Königswartha subterranea und der Beginn archäologischer Forschung in der Oberlausitz

Das Interesse an Hinterlassenschaften der heimatlichen Vorzeit erwachte bereits im 16. Jahrhundert. 1544 schrieb Sebastian Münster in seiner berühmten “Kosmographie”, dass es in der Erde rätselhafte “wachsende” Töpfe gebe. Im Jahre 1595 soll der spätere habsburgische Kaiser Matthias (1612 – 1619) für seine Sammlungen Urnen empfangen haben, die bei Muskau gefunden wurden. Die tatsächliche Bedeutung solcher Altertumsfunde wurde allerdings erst im 18. Jahrhundert wirklich aufgeklärt. Der schlesische Pastor und Gelehrte Leonhard David Hermann berichtet noch in seiner 1711 erschienenen “Maslographie”, dass man in der Niederlausitz zu Pfingsten selbstgewachsene Urnen grübe. Er selbst erkannte in den ausgegrabenen Tongefäßen allerdings bereits vorgeschichtliche Grabfunde. Zwischen 1786 und 1793 ließ der Geheimrat und Domdechant zu Meißen Graf Johann Carl Friedrich von Dallwitz (1742 – 1796), Besitzer der Domäne Königswartha bei Bautzen, unweit des Schlosses einen Urnenfriedhof der Bronzezeit ausgraben.

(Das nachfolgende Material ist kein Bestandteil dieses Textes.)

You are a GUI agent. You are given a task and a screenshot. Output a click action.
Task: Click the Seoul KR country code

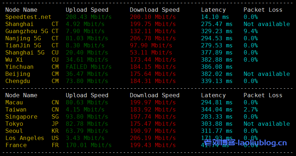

Bei den Funden handelte es sich nach damaligem Kenntnisstand um “serbische Begräbnis- und andere Urnen”. Die wertvolle Sammlung wurde 1798 für stolze 200 Taler durch die Oberlausitzische Gesellschaft der Wissenschaften zu Görlitz angekauft – im Ganzen 230 Objekte. Dazu gehörte ein Exemplar der durch den Dresdener Architekten und Maler Julius Friedrich Knöbel gefertigten Prachtbände “Königswartha subterranea” mit getreuen Abbildungen sämtlicher Fundstücke. Die Anerkennung der Ur- und Frühgeschichtsforschung als regelrechte akademische Disziplin sollte allerdings noch über 100 Jahre auf sich warten lassen.
Die Ausstellung zeigt anhand archäologischer Ausgrabungsstücke, originaler Archivalien und kostbarer archäologischer Buchbestände aus eigenen Beständen die mitunter mühevollen Anfänge archäologischer Forschung in der Oberlausitz.